Algumas abordagens são diferentes. O usuário Linux não tem todo o poder sobre a máquina, o que é bom. Claro, usuários Windows acham isso um crime inafiançável, embora a Microsoft tenha percebido o erro e colocado um monte de caixas de confirmação no Windows Vista. Atitude muito louvável, diga-se de passagem. Ah, o Mac OS X tem muitas dessas também, e nunca um usuário Mac reclamou disso (talvez seja efeito do campo de distorção da realidade da Apple). Explicando: Imagine que você pegou um vírus no Windows, e está usando um usuário não-privilegiado, com permissões de gravação em alguns lugares, apenas. Onde ele contaminará? Apenas onde esse usuário pode gravar, ou seja, não é todo o HD. Agora, se você for o usuário administrador da máquina, o vírus poderá contaminar onde esse usuário pode gravar, ou seja: TODA a máquina. E aí, FORMAT C: e reinstale tudo.
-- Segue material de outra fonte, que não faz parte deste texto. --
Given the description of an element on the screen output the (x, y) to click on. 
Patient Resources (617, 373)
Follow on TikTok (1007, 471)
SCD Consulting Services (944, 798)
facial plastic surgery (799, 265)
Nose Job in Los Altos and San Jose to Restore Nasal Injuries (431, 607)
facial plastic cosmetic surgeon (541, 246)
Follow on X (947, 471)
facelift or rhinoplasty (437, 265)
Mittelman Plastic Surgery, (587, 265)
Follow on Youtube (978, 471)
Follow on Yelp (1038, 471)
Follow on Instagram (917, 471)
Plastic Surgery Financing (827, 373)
Windows e Linux são como carros e motos, tem semelhanças e diferenças. Mas uma coisa é certa: Se você for um piloto experiente de moto, tendo carteira de habilitação e tudo, quando chegar no carro, você será um novato, e terá que cursar a auto-escola para se habilitar. E mesmo assim, há uma curva de aprendizado a ser respeitada. Ou você nasceu sabendo usar Windows, ou Linux? Neca.
Lição número 2: O Linux sempre esteve pronto para o desktop, o problema é que o usuário não quer mudar, ou não entende que as coisas mudam – em parte. Muitos acham que se eles não conseguem mudar do Windows para o Linux, ninguém consegue. Conversa fiada, normalmente usuários pouco experientes são os que migram mais facilmente, justamente por ter pouca familiaridade com o ambiente anterior. Os usuários que não tem medo da mudança migram ainda mais facilmente. Por isso crianças se dão melhor com computadores do que adultos: Elas não tem medo de errar.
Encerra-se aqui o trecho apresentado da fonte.